I was hoping you'd reply to this Richard. I actually have the warm version. I do agree that you are right. If you haven't got one already, then perhaps spending all that money is a waste of time. :shrug: The thing is I bought one a couple of years ago when my panel failed for LSWPP. I was told that my WB was a little in-consistent and to help me with this an expodisc was a graet tool. It does saves you time in PP and it does make me more consistent, so I suppose it is how good you are with PP? What ya reckon?
If it works for you Nigel, then that's good. White balance is obviously important, I just don't think it's that hard (expensive) to sort out.
You mention consistency, and I would say that's actually more important than technical accuracy. If you've got a series of pictures where the bride's dress is changing, then that will look pretty bad. Far worse than if they were all the same, even if they were all slightly wrong.
I think the best way to sort it in a wedding situation is probably to include a grey card in one of the frames every time the light changes, ie outside in sun, shade, indoors, with flash etc. I think some photographers get the bride or someone to hold a grey card (or a white one, so long as it doesn't get over exposed and blown out) and then use the dropper in post processing to reference that. You can then tweak that how you like and every similar frame will be identical.

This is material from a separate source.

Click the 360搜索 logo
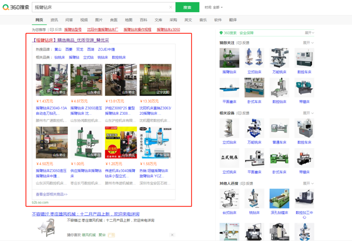16,7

Just on the accuracy thing, the colour of an object you see is the colour of the light reflected off it. So in that sense, the naked and unadulterated Raw will always be technically 100% accurate regardless of the light - it just doesn't look that way because our brains adjust what we see so that it looks the same in daylight or room light or whatever even though it actually is not. Hence the subjectiveness of it all.
If you compare extremes - say tungsten room light against flash - then because the tungsten element doesn't actually have much blue light in it anyway, it's very hard to modify everything in post processing to produce some colours that are in fact hardly there at all.